Kiribati bureaucratic backlog creates squatters
Bureaucratic backlogs in Kiribati has forced some people into squatting for more than a decade.
An urban planning advisor says bureaucratic backlogs in Kiribati has forced people to live in squatter settlements for more than a decade.
Squatter settlements are a persistent issue in the country, and last year about 300 people were reportedly arrested for living illegally on Kiritimati Island.
But an urban planning advisor for Volunteer Services Abroad, Shifani Sood, told Daniela Maoate-Cox that changes to the land application process 15 years ago has created a bottleneck and people have settled illegally on land while waiting for approval.
SHIFANI SOOD: One of the major problems that government land has is squatters so there are a lot of illegal settlements and part of the reason is backlogs of applications that have not yet been assessed and people have settled on that land waiting for the approval to be granted, so you've got a bit of a dilemma where there's a big back log, these people have applied but it hasn't gone through the system as yet and part of my role was to get that going and clear that backlog. I can't say I've cleared the whole backlog but I've created a way for that to be done and the team's well equipped now to be able to move that on so it's in the process.
DANIELA MAOATE-COX: So that involved creating a system to deal with the backlog of applications?
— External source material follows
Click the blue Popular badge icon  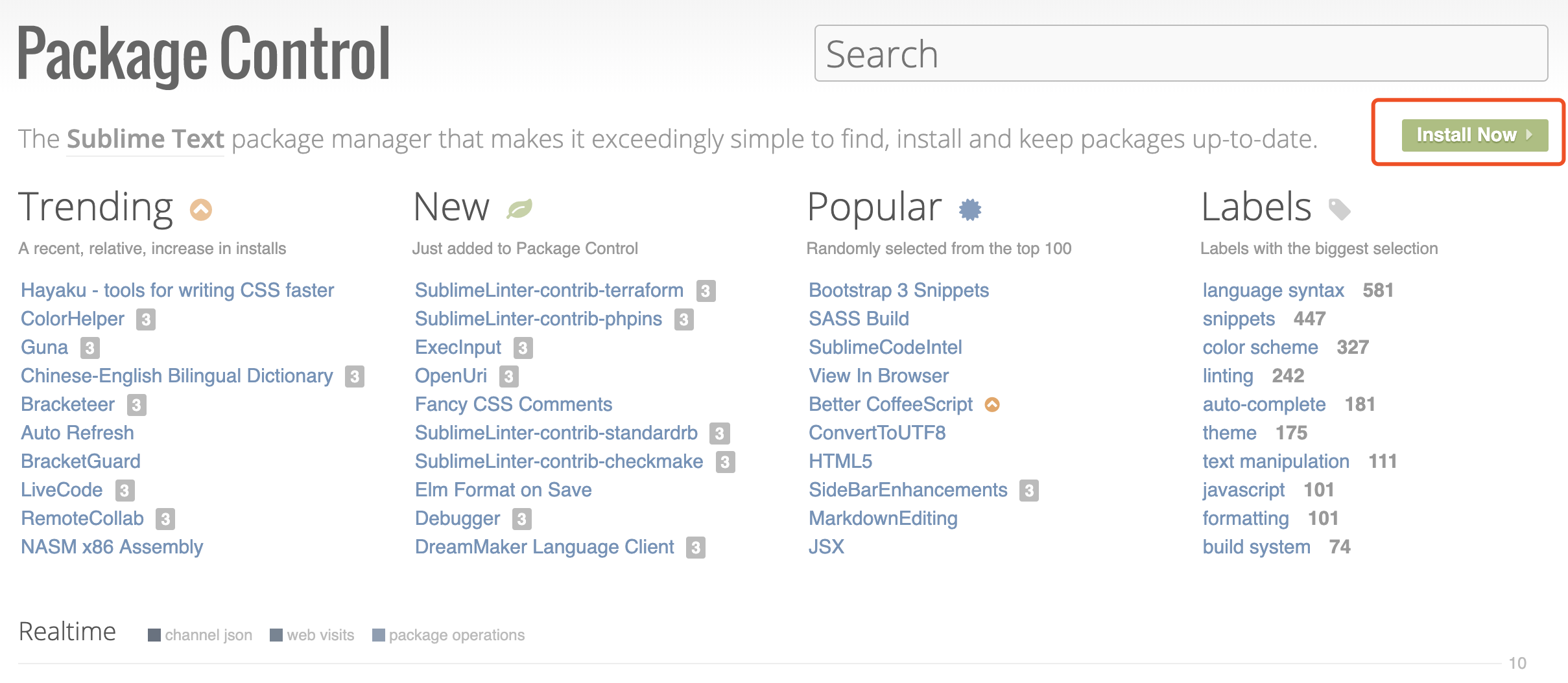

SS: That's right, so it involves creating a database, finding all the physical files, putting them into a system and then creating a criteria of assessment and a way of bundling the applications together so they could be processed faster. If there were similar applications in a similar location, and had similar effects then we could assess them as a bundle and take them to the committees and have them assessed that way. So that process has been started, they've had an example, and now they're using that and moving forward.
DM-C: How far back does the backlog go?
SS: At least the last 15 years, it could span a little bit further than that. There was a bit of a legislation change and what happened was they got a huge influx of new applications come through and they changed the process of application assessments and in that process, somehow the applications started getting bottlenecked, they just weren't assessed so they've just been sitting there.
DM-C: So a result or side effect of that backlog is that some people have been technically squatting for about 15 years.
SS: Yes, yes people have been and being a squatter is actually quite common, you get people coming in from the outer islands who don't own any land and they will find any land that they can and they will settle into it. It's a process that happens and it's really hard to deal with for the government. Getting rid of people is always hard, you're trying to displace them and then they've got nowhere to go. So if you push them out from one area, they'll go and base themselves in another. The UN when I was there, was doing some really good work on moving people with dignity and finding other places for them, I don't know how far [along] that is but those kind of projects are certainly needed, where they can be moved but not displaced. So the government's got a real delicate balance to work with whether to push these people out or come up with a proper plan to move them in a way where they can sustain their livelihood.
DM-C: Especially if you're having to relocate people who have been in one spot for possibly over a decade, they've definitely set up roots and established themselves.
SS: Even if it's a day, if someone's come from an outer island, even if it's a day, it's really hard to move them outside because the land just isn't there, so if someone's put camp on a piece of land, where do you move them when you haven't got much land to move them to? People come to Tarawa because there's opportunities, you know it's the New York of Kiribati.